Some time last year, I wrote an entry about social lending and briefly mentioned Crowdcredit, an Itochu-backed social lending startup. That was also a couple of months after I first invested with them with about 300,000 yen capital.
It’s been 13 months now and I finally have one completed funding project, and thus, I’m back to talk more about it.
The platform allows investments starting from 10,000 yen in increments of 10,000 yen and so, I decided to study a few of their available funding projects and split my 300,000 yen to 3 separate funds at 100,000 yen each.
As I’m fairly risk-averse, it took me a long while before I set my eyes on the three funds I want to invest in, two of which were loans to eastern European nations with currency hedge and one was an automotive loan to Baltic states. The first two funds are for 13 months while the last one is for between 6 to 66 months, depending on where my fund is used.
While funding periods used to be from 7 months to 3 years, most of the funds I see recently are from 13 to 37 months with such periods as 13, 19, 25, 31, 32, 33, and 37 months. Car financing and property loans typically do not follow these schedules and can range from 6 to 36 months or 6 to 66 months.
Most of the funds pay you the interest + your capital at the end of the funding period while a tiny few pay out a little bit every month. Among the three funds I invested in, the two for eastern Europe pay out at the end of the term while the Baltics loan pays me every month.
The benefit of getting paid every month is that, although I only put in 300,000 yen and invested all the funds into projects already, the monthly payment allowed me to use those returns to fund other projects since they only require a minimum of 10,000 yen to invest in. It’s only been a year since I invested in it and although I only have 1 funding project completed, I’m already invested in 8 other projects without having to pump in more capital.
The fund that was completed estimated a return of about 9.1% p.a. and a Profitability Index (PI)—otherwise known as Profit Investment Ratio (PIR) or Value Investment Ratio (VIR)—of 1.094. Because the funding project runs for 13 months instead of 12, and there’s a 2% management fee + 5% currency hedge, it is very cumbersome to estimate how much you can expect to receive from the investment by manually calculating based on those percentages. The PI here, thus, is very important because it is a very convenient indicator to tell you how much you can expect to make out of investing in each project. In this particular fund’s case, if I put in 100,000 yen, I should expect to receive 100,000 * 1.094 = 109,400 at the end making a profit of 9,400 yen.
The actual amount I received was 9,302 yen, which isn’t too shabby. For a 13-month period, that would mean the actual return was about 8.58%. However, there’s tax withholding of about 20.4% on the profit so my final take home profit of 7,403 yen was really about 6.83% p.a. Taking this into account, it would make very little sense to invest in funds that offer returns of under 5% given the risk one has to undergo just to get that 3-4% final profit.
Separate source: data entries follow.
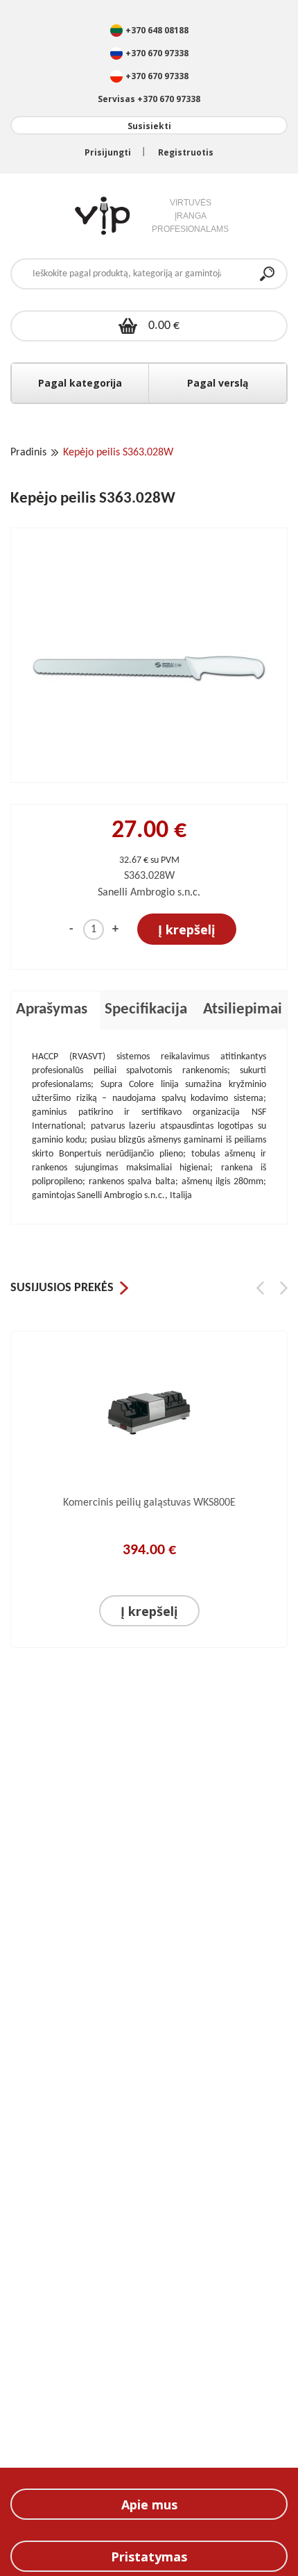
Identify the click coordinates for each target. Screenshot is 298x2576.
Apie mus (149, 2504)
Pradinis (28, 452)
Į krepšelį (187, 929)
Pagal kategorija (80, 382)
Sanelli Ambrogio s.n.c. (149, 892)
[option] (149, 1496)
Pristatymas (149, 2556)
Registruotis (185, 152)
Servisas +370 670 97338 (149, 99)
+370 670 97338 (157, 53)
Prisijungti (108, 152)
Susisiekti (149, 126)
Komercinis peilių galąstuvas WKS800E (149, 1502)
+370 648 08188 (157, 30)
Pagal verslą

Most of my invested funds are placed in the eastern European market with the remaining in other parts of Europe although there are several other options available such as the US, Brazil, Russia, Mexico, Peru, Georgia, and Pakistan markets. I haven’t had much time to go through the prospectuses of the newer funds and assess the risks but I don’t see any urgent need to do so since the eastern European funds are performing decently. Automotive loans, however, aren’t doing as well as forecasted but hopefully I can still get some bit of profit out of it. So far, I’ve only managed to go through a couple of Russia and Peru funds and find them too risky to get my hands on.
All in all, I find Crowdcredit a pretty decent platform so far. Should my opinion change someday, I’ll update here again. So if you’re interested and don’t mind taking the risks, you might want to give Crowdcredit a try since bank interest rates are so disappointing.
One gripe I have about it though, is that for the automotive loan funds, even though the sum I put in is already loaned out and I’m receiving the interest every month, I wasn’t informed how long a loan my investment was used on and the actual interest I should expect to receive. The prospectuses did say it’s for between 8 to 14.5%, but still, I’d prefer to know how much and how long my investment will be locked away for.